## EXERCISE OBJECTIVE
Everything from the line that has "Image resolution: width=800" to the last line of the listing must be repeated exactly, and nothing more; omit the pictures.

## AVAILABLE DATA

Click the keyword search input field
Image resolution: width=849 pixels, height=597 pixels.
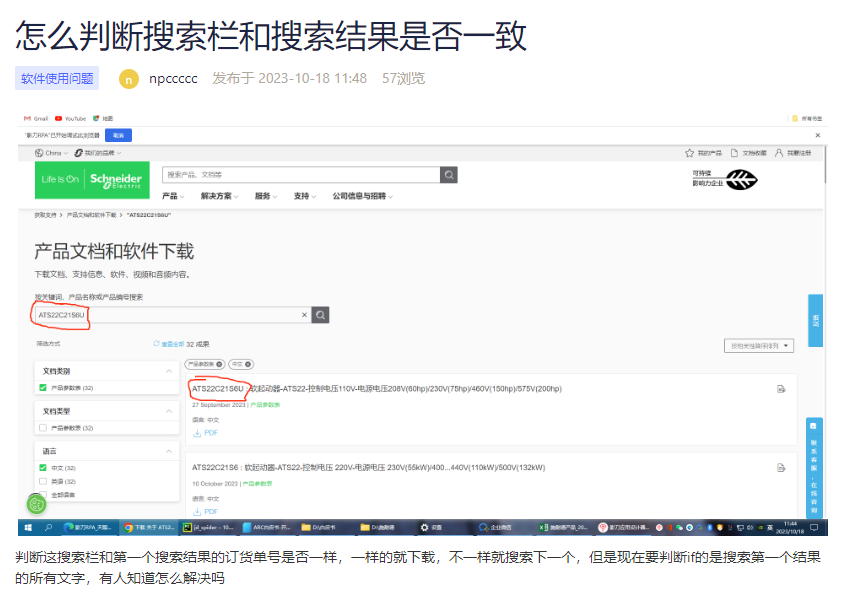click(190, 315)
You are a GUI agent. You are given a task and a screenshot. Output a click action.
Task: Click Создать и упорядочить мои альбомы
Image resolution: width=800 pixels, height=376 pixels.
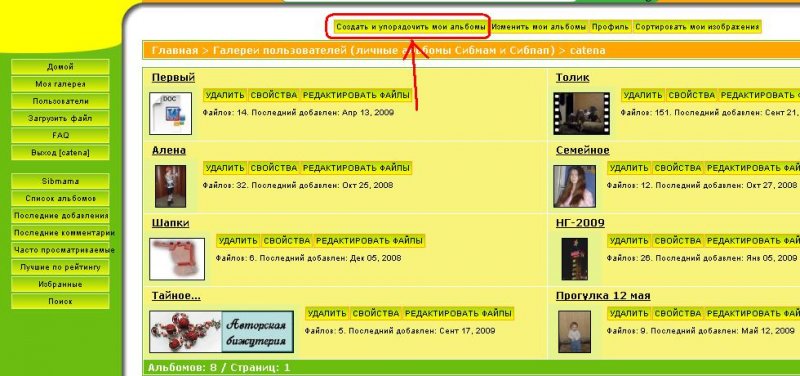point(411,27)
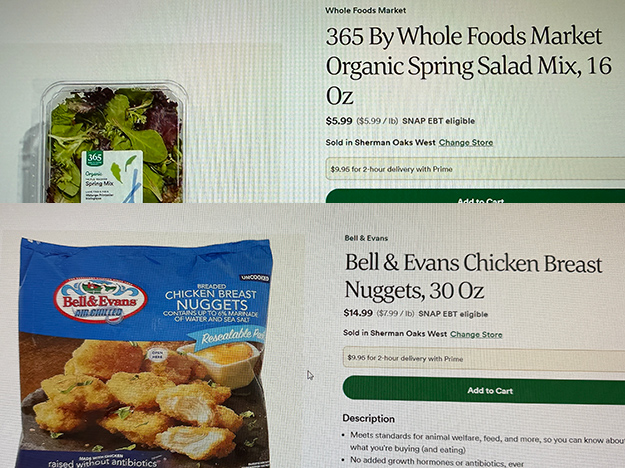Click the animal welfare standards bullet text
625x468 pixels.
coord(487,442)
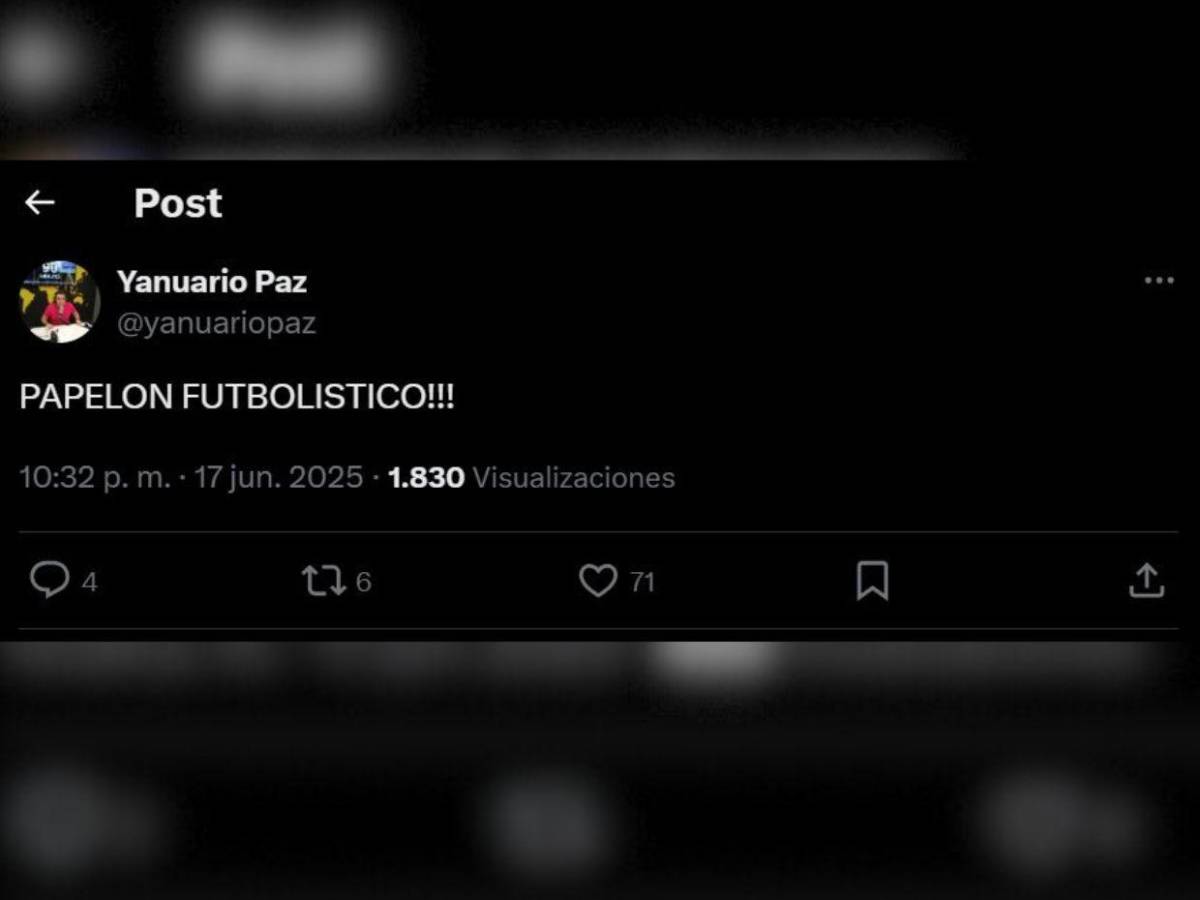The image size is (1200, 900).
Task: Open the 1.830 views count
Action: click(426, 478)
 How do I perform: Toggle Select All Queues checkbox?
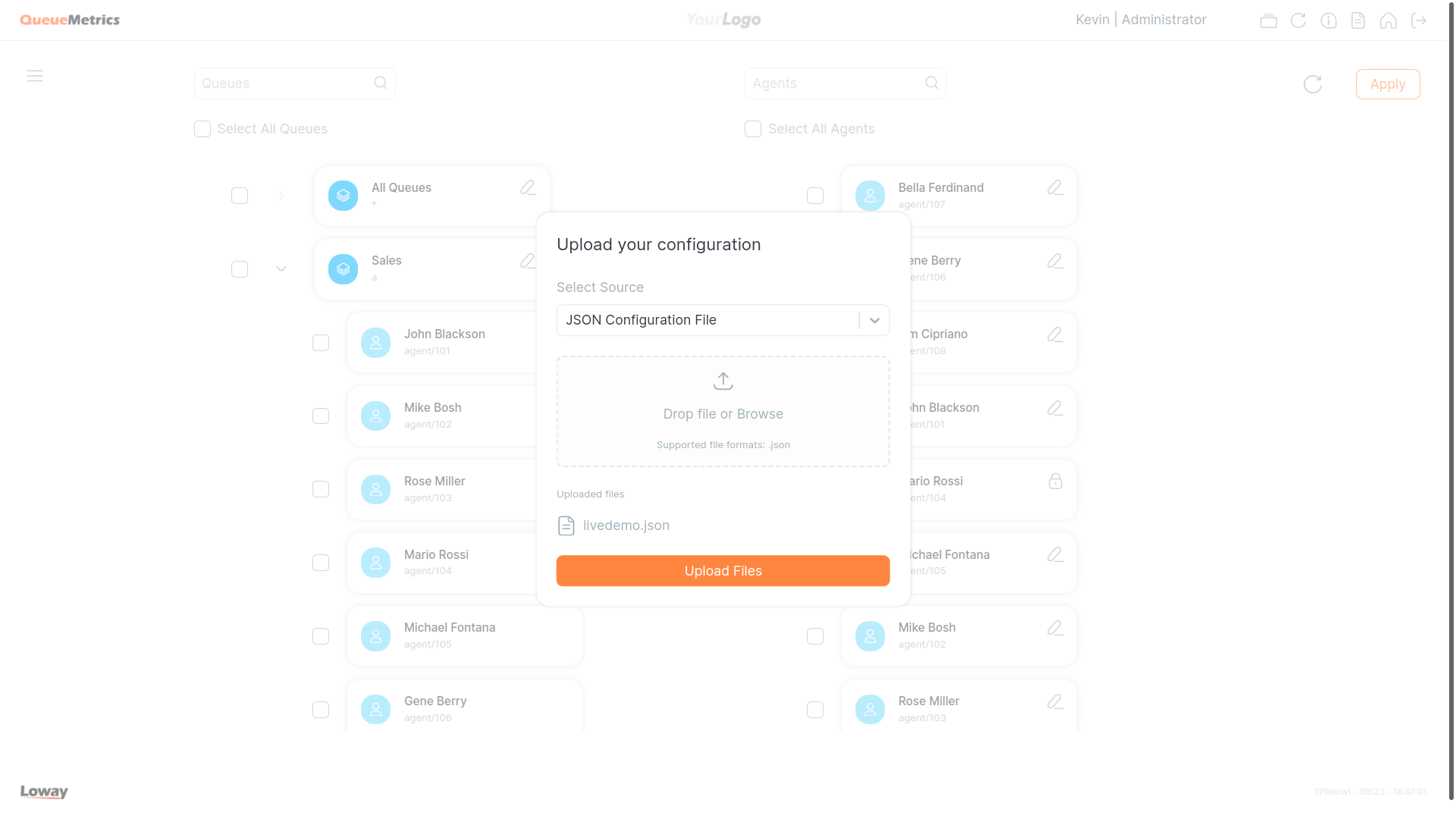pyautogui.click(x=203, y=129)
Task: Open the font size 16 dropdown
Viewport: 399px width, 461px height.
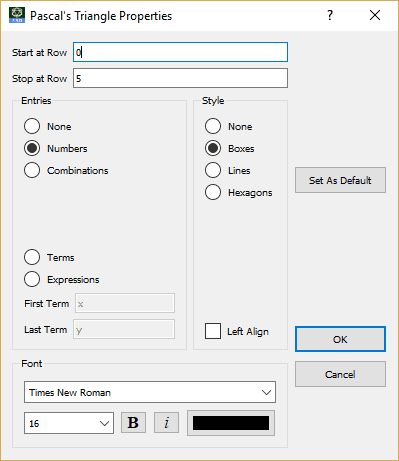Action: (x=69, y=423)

## RESPONSE FOR THIS EXERCISE
Image resolution: width=800 pixels, height=376 pixels.
point(411,27)
Click the animal welfare standards bullet text
625x468 pixels.
coord(487,442)
The image size is (1200, 900).
Task: Open the 1.830 views count
Action: click(426, 478)
 How do I perform: Toggle Select All Queues checkbox?
pyautogui.click(x=203, y=129)
Task: Open the font size 16 dropdown
Viewport: 399px width, 461px height.
Action: (x=69, y=423)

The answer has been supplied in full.